**WORK TO DO**
#1 Answer these questions using the forum thread about Swedish characters in Python lists.
(a) What does the translate function return when lang is "sv"?
(b) What output does the simplified code produce when run?
(c) Which command does the reply suggest for checking locale settings on Linux?
#2 Quote the forum thread about Swedish characters in Python lists from "print translated" up to and including "when on linux)".

**DOCUMENT EXTRACT**
+---+
I am making a program that uses words with Swedish characters and stores them in a list. I can print Swedish characters before I put them into a list, but after they are put in, they do not appear normally, just a big mess of characters.
Here is my code:
# coding=UTF-8
def get_word(lines, eng=0):
if eng == 1: #function to get word in english
word_start = lines[1]
def do_format(word, lang):
if lang == "sv":
first_word = word
second_word = translate(word, lang)
element = first_word + " - " + second_word
elif lang == "en":
first_word = translate(word, lang)
second_word = word
element = first_word + " - " + second_word
return element
def translate(word, lang):
if lang == "sv":
return "ENGLISH"
if lang == "en":
return "SWEDISH"
translated = []
path = "C:\Users\LK\Desktop\Dropbox\Dokumentai\School\Swedish\V47.txt"
doc = open(path, 'r') #opens the documen
doc_list = [] #the variable that will contain list of words
for lines in doc.readlines(): #repeat as many times as there are lines
if len(lines) > 1: #ignore empty spaces
lines = lines.rstrip() #don't add "\n" at the end
doc_list.append(lines) #add to the list
for i in doc_list:
print i
for i in doc_list:
if "-" in i:
if i[0] == "-":
element = do_format(i[2:], "en")
translated.append(element)
else:
translated.append(i)
else:
element = do_format(i, "sv")
translated.append(element)
print translated
raw_input()
I can simplify the problem to a simple code as:
# -*- coding: utf-8 -*-
test_string = "ö"
test_list = ["å"]
print test_string, test_list
If I run that, I get this
ö ['\xc3\xa5']
There are multiple things to notice:
The broken character. This seems to happen because your python seems to output UTF-8 but your terminal seems to be configured to some ISO-8859-X mode (hence the two characters). I'd try to use proper unicode strings in Python 2! (always u"ö" instead of "ö"). And check your locale settings (locale command when on linux)
+---+
**SOURCE EXCERPT**
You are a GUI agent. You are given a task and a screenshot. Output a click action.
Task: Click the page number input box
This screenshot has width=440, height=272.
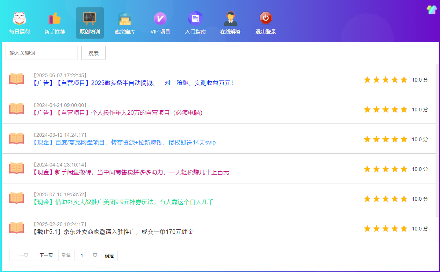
+---+
**RESPONSES TO THE EXERCISE**
#1
(a) "ENGLISH"
(b) ö ['\xc3\xa5']
(c) locale

#2
print translated
raw_input()
I can simplify the problem to a simple code as:
# -*- coding: utf-8 -*-
test_string = "ö"
test_list = ["å"]
print test_string, test_list
If I run that, I get this
ö ['\xc3\xa5']
There are multiple things to notice:
The broken character. This seems to happen because your python seems to output UTF-8 but your terminal seems to be configured to some ISO-8859-X mode (hence the two characters). I'd try to use proper unicode strings in Python 2! (always u"ö" instead of "ö"). And check your locale settings (locale command when on linux)